At Kemp’s library, she notes that about 40% of her time is spent on access setup and troubleshooting, which is an indication of how much of their resources is allocated for electronic resources. Is it worth it? They know that many of their online resources are heavily used. Consorital “buying clubs” makes big deals possible, opening up access to more resources than they could afford on their own. Electronic is a good alternative to adding more volumes to already over-loaded shelves.

Stamison (SWETS) notes that they have seen a dramatic shift from print to electronic. At least two-thirds of the subscriptions they handle have an electronic component, and most libraries are going e-only when possible. Libraries tell them that they want their shelf space. Also, many libraries are going direct to publishers for the big deals, with agents getting involved only for EDI invoicing (cutting into the agent’s income). Agents are now investing in new technologies to assist libraries in managing e-collections, including implementing access.

Kemp’s library had a team of three to implement Innovative’s ERM. It took a change in workflow and incorporating additional tasks with existing positions, but everyone pulled through. Like libraries, Stamison notes that agents have had to change their workflow to handle electronic media, including extensive training. And, as libraries have more people working with all formats of serials, agents now have many different contacts within both libraries and publishers.

Fattig’s library also reorganized some positions. The systems librarian, acquisitions librarian, and serials & electronic resources coordinator all work with the ERMS, pulling from the Serials Solutions knowledge base. They have also contracted with someone in Oregon to manage their EZproxy database and WebBridge coverage load. Fattig notes that it takes a village to maintain an ERMS.

Actions to take.
**A)** List the positions at Fattig's library that work with the ERMS, according to the text on library electronic resources.
**B)** Print the rows below that fall between the lines holding "Given: Click the Etivaz cheese logo icon" and "click(x=224, y=90)", inclusive.

Exercise materials.

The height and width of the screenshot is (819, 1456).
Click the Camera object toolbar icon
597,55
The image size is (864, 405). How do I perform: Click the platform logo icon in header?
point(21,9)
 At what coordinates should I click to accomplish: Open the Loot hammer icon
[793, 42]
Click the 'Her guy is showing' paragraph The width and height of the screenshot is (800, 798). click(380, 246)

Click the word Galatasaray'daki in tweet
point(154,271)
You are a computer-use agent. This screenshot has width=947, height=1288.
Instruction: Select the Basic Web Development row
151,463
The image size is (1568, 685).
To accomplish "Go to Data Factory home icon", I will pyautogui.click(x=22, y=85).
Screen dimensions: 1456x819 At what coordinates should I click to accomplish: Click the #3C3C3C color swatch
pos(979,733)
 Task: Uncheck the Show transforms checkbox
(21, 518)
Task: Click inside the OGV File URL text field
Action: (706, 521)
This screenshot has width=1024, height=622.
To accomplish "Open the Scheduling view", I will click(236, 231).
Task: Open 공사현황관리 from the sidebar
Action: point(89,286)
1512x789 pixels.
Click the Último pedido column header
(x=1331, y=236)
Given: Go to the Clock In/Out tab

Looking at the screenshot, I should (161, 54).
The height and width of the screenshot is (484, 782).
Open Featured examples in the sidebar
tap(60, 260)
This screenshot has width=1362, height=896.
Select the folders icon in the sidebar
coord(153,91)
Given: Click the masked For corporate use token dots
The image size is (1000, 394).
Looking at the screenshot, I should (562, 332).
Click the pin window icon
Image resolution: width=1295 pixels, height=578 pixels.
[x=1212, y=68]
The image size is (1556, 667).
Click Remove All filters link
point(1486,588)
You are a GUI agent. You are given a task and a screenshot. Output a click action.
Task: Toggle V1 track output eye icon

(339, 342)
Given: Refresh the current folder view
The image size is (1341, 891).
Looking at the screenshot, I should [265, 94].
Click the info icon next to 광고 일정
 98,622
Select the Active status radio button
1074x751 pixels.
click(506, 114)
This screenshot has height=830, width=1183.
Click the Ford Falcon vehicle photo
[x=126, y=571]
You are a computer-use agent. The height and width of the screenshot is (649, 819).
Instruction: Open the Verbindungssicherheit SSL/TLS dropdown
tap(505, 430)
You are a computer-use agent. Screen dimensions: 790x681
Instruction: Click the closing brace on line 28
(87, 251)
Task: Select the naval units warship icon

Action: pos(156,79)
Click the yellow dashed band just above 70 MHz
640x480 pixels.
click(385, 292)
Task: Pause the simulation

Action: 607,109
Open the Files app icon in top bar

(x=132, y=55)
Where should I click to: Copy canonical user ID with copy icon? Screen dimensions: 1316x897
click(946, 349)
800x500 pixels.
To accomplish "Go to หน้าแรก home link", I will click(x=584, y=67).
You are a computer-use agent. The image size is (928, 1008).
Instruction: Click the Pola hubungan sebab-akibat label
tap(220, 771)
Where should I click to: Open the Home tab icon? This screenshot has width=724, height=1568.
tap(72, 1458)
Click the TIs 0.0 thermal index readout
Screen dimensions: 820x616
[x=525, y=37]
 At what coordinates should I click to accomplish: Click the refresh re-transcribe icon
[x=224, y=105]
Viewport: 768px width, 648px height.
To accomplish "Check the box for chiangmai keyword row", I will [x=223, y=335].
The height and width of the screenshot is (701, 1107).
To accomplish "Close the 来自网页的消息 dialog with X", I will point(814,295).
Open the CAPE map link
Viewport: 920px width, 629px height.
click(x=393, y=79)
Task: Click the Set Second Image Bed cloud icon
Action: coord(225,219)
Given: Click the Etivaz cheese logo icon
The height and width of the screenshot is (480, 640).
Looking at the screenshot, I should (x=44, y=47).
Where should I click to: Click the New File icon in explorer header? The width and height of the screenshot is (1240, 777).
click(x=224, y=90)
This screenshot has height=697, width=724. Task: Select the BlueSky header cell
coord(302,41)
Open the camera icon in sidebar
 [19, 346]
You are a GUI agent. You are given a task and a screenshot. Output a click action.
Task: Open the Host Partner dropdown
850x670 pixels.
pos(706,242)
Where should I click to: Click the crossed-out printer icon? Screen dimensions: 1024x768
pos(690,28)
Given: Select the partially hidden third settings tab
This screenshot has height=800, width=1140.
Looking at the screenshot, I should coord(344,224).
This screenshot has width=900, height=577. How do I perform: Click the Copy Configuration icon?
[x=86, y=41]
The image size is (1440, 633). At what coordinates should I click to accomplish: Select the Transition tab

Exercise results.
**A)**
- systems librarian
- acquisitions librarian
- serials & electronic resources coordinator

**B)**
Given: Click the Etivaz cheese logo icon
The height and width of the screenshot is (480, 640).
Looking at the screenshot, I should (x=44, y=47).
Where should I click to: Click the New File icon in explorer header? The width and height of the screenshot is (1240, 777).
click(x=224, y=90)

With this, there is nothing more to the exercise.